Initials B.B : amour monstre et nouveau monde...
Dans son roman Almeria 38 : du sang, du sable et des larmes, Philippe Lombard nous plonge dans le désert d'Almería, en compagnie de Brigitte Bardot. L'occasion de se plonger dans la chanson Initials B.B de Serge Gainsbourg. Un monument dédié à l'actrice et chanteuse et à l'amour qui s'enfuit.
Janvier 1968 à Paris. Devant la caméra d’Yves Lefèbvre, sur son Pleyel encombré d’une télévision et d'un verre à whisky, Gainsbourg habillé d’un costume et d’une cigarette française égrène quelques notes… Un arpège mineur qui monte et redescend. Qui finit comme il a commencé sur un sol grave et sombre. Puis Gainsbourg joue ce même arpège mais cette fois, la mélodie débouche sur un accord plus rassurant de si bémol majeur…
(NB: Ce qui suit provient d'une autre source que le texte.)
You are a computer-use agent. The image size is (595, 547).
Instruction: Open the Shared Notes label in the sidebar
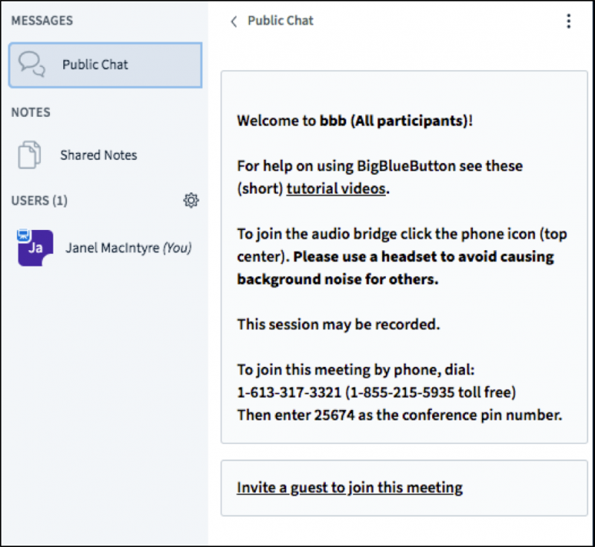tap(98, 156)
Ce balancement harmonique où l’obscurité laisse finalement place à la clarté peut-il s’entendre comme la fin du renoncement et l’espoir de jours meilleurs ? En janvier 1968, Gainsbourg vit mal la fin de sa relation fulgurante avec Brigitte Bardot. Pour transcender son mal-être, il lui écrit une déclaration d’amour démesurée. Si le texte peut faire penser à quelques vers d’Edgar Allan Poe et de Baudelaire, les deux accords du refrain viennent quand à eux tout droit d’une œuvre qui évoque justement un nouveau départ : La Symphonie du Nouveau Monde d’Antonin Dvořák…
Un faussaire de génie
En avril 1967, dans son émission Discorama, la grande intervieweuse Denise Glaser a bien défini le style de Gainsbourg. Un faussaire de génie qui enregistre donc en avril 1968 Initials B.B l’une des premières chansons françaises construite sur le sample d’une œuvre classique. Le sample, échantillon en anglais, c’est cette technique musicale que l’on retrouve beaucoup dans la musique électronique et le rap et qui consiste à utiliser l’enregistrement d’une œuvre préexistante pour composer une nouvelle œuvre. Mais ici, Gainsbourg ne chante pas sur un enregistrement de la symphonie de Dvořák. Cet extrait qui ne dure que quelques secondes dans la symphonie est réinterprété par des musiciens dans le studios Chapell de Londres. Le passage original est réorchestré par un arrangeur anglais avec lequel Gainsbourg avait collaboré en 1965 pour l’album Docteur Jekyll et Master Hyde : Arthur Greenslade…
Arthur Greenslade réorchestre Dvořák
Arthur Greenslade transforme la symphonie de Dvořák. Sur une rythmique rock qui évoque la chanson Ford Mustang, Greenslade confie le thème principal de la symphonie à une trompette soliste tandis que les cordes déploient un contrechant original, sec et plein d’ivresse. Représentation d’un amour monstre, d’une course mentale vers l’être cher et disparu… Par dessus les accords lancinants du piano et la batterie qui devient au fur et à mesure de la chanson de plus en plus incontrôlable il y a aussi un étrange chœur qui met des paroles sur la musique de Dvořák. Aux côtés de la voix parlé-chanté de Gainsbourg justement, le chœur martèle les initiales de Brigitte Bardot. Initials B.B : Symbole d’un amour perdu qui occupe des pensées que le poète n’arrive pas à chasser.